→ **Your assignment**
Go through the entries and say how many lines contain the string "menu". The number is the whole answer.

##### Material provided #####

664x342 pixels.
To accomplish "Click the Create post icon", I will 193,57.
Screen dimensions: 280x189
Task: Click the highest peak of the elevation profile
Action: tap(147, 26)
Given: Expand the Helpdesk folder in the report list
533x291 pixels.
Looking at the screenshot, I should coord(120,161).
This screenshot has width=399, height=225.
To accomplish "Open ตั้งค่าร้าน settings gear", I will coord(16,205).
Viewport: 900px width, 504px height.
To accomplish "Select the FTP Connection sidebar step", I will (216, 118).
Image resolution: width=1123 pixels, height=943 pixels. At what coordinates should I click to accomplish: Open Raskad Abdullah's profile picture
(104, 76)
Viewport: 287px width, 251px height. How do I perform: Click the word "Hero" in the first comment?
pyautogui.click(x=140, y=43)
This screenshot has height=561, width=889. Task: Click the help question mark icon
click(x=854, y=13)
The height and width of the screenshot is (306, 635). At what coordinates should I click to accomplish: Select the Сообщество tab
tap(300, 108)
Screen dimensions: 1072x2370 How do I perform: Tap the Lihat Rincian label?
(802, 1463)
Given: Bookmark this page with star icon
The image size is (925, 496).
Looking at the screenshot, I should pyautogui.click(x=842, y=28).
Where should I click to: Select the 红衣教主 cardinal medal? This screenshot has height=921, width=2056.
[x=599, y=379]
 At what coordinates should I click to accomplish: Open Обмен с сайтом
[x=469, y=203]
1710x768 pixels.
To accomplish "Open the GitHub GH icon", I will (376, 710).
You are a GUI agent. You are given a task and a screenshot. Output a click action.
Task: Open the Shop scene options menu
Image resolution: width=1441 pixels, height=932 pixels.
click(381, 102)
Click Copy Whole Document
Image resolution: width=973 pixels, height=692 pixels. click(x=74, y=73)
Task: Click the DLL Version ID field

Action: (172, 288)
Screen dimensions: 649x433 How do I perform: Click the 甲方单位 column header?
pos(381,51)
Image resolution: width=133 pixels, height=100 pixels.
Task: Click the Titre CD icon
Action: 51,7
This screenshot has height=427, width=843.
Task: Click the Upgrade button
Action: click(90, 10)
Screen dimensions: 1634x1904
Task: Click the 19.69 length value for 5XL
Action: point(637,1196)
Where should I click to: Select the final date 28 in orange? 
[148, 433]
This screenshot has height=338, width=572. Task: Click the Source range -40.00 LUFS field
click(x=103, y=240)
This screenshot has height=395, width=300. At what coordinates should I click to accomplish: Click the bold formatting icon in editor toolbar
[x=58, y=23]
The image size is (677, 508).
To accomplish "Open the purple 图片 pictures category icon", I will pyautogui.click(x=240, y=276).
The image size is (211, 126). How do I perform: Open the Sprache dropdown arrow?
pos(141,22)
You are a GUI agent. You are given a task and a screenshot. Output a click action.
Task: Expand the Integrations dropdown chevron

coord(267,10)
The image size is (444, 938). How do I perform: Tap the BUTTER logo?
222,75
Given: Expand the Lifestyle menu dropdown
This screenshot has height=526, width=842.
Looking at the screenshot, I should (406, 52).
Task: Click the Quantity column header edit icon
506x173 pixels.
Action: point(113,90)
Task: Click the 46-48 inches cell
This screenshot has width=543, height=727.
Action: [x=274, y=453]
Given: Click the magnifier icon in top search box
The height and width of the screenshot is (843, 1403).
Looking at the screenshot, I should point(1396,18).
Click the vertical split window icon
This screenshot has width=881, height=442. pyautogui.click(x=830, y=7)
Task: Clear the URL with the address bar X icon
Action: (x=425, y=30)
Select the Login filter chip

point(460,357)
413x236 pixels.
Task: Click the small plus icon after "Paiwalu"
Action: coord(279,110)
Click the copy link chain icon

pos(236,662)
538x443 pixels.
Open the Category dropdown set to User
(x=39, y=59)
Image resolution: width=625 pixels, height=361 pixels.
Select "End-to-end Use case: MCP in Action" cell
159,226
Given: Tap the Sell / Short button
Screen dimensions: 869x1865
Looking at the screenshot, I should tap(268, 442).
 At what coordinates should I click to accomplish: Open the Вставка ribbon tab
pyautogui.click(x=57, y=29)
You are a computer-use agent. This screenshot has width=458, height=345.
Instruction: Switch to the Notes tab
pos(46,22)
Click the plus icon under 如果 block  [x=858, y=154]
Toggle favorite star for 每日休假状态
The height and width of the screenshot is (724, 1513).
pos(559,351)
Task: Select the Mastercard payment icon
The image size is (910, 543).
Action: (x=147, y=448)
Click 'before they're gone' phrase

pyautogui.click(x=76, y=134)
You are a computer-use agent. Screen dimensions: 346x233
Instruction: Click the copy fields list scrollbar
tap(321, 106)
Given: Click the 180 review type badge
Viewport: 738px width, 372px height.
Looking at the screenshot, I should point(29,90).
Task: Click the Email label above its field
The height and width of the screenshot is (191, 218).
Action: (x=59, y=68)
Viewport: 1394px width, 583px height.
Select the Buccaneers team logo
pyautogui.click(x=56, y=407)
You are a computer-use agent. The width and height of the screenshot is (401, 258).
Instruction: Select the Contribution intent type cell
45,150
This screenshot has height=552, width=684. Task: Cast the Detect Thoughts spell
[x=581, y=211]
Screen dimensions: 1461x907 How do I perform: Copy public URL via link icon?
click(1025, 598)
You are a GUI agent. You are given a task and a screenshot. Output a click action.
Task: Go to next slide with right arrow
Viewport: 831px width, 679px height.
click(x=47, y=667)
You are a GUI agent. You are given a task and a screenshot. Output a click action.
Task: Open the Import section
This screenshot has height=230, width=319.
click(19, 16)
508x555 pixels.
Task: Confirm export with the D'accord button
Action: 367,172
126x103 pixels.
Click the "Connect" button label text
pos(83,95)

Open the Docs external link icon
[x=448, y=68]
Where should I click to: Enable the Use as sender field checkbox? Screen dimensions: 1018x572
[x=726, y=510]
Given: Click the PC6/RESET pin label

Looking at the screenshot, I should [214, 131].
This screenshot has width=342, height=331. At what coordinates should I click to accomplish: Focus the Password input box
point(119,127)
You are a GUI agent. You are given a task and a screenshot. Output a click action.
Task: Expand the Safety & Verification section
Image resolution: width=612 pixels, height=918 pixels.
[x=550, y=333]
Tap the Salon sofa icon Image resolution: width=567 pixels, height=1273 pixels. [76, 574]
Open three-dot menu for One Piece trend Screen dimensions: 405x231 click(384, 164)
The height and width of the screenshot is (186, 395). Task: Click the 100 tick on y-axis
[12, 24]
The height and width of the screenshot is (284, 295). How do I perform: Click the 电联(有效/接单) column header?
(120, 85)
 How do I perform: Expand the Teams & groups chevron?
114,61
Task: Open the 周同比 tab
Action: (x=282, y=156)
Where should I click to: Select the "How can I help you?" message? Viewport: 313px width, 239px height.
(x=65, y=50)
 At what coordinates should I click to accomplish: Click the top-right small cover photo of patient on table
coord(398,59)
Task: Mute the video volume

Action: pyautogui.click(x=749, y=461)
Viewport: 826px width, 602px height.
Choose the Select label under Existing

#####

→ **Result of the task**
3